I don’t THINK hearing “Spartan, spartan, spartan” over and over again during the course of the Halo campaign had any bearing on my decision to go back to Assassin’s Creed: Odyssey after Halo was over, but now that I’m thinking about it I’m not able to entirely rule it out.
Anyway. I bought the Complete Edition of Odyssey a bit over three years ago, binged the heck out of the main story, put it aside for three months or so, binged the heck out of the first DLC pack, put the game aside again for another five months and then came back to start the “Fate of Atlantis” storyline in, roughly, February of 2021.
I did not get very far into Fate of Atlantis before shelving the whole thing. The game’s depiction of Elysium wasn’t nearly as exciting as sailing around Ancient Greece, and the storyline kept asking me to side with one of two thoroughly unlikeable NPCs.
Still, I am one of the weirdos that actually got sorta invested in the modern day AC story, and the DLC promised me some more of that, so it’s been on my get-back-to-someday list for a while.
Now that I’ve done that… eh.

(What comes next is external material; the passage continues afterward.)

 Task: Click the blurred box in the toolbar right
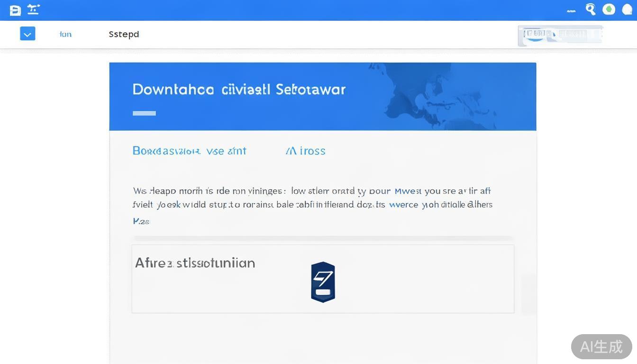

Of the three DLC chapters, the best is decidedly the middle “Hades” chapter, which has you reuniting with a whole lot of characters who died in the main game for some final adventures. And, even though the story beats in Elysium and Atlantis never really landed for me, both were at least really pretty environments to climb around and run through. Ubisoft has some great environmental artists.
It’s also worth noting that the comes-with-everything edition of Odyssey regularly goes on sale for thirty bucks, which gets you Odyssey itself, six DLC episodes, a tremendous amount of post-launch free DLC and two remasters of earlier AC games. If you have even the slightest interest in sneaking around and stabbing mans in historical settings, it is a shockingly good value.